# Please Help 06 GTO A4 Transmission Problems



## PushaBigz (Mar 2, 2013)

Hello everyone,

I have a 06 GTO A4 
And I'm running at very high Rpms once It shifts into 2nd gear. It's very weird because I have never felt it doing this before. For example it's running at 3000rpms when going 40mph and 4000rpms when going 50mph. It sounds like its having a hard time shifting into 2nd and it's tuff to get it to shift into 3rd. The car is far from stock and I need to get it fixed ASAP. Can someone please help??


----------



## Solidsnk1 (Mar 27, 2013)

How many miles is on the car?


----------



## elest05 (Jul 18, 2013)

Yeah I feel you there. My GTO is doing something similar but in 4th. Can't find any help. Sucks!


----------



## AZgoat (Jul 31, 2013)

Sometimes if your tranny has over heated, the valve body can get a build up and this can happen over time also. Remeber its valves closing and opening to shift from gear to gear in an automatic. If theres any build up on these valves they will have a hard time opening and closing to the point where they stay stuck open or closed. Best bet is to drop the tranny and have it looked at. 
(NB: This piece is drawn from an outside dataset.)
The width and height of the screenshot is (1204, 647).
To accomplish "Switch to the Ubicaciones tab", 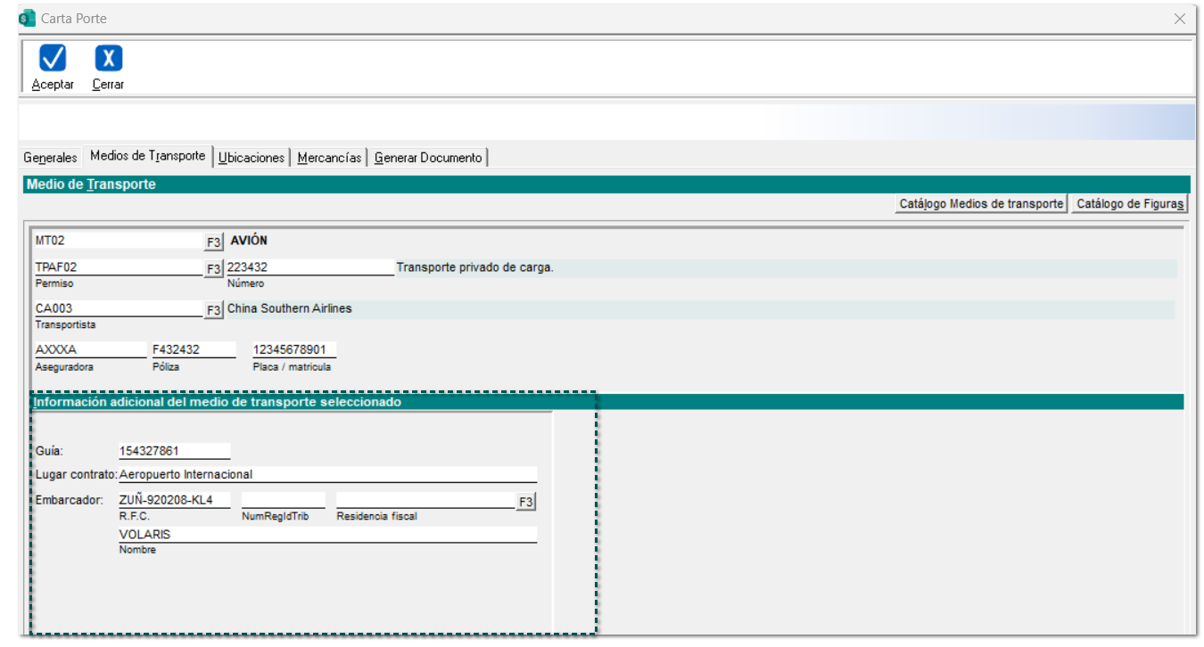I will (x=252, y=158).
What fluid are u using, how much power r u pushing, is it an after market tranny and what I used once I started making real HP was CASE tranny fluid in my 4L60E. Its for tractors but there is no real difference in viscosity. It has a 500* airiation point where with any other fluid out there is only 300*. The more hp the more heat specially in auto trannies, r u using a tranny cooler. That in itself wil help keep your tranny fluid temps cooler. 

Hope that helps.:cheers


----------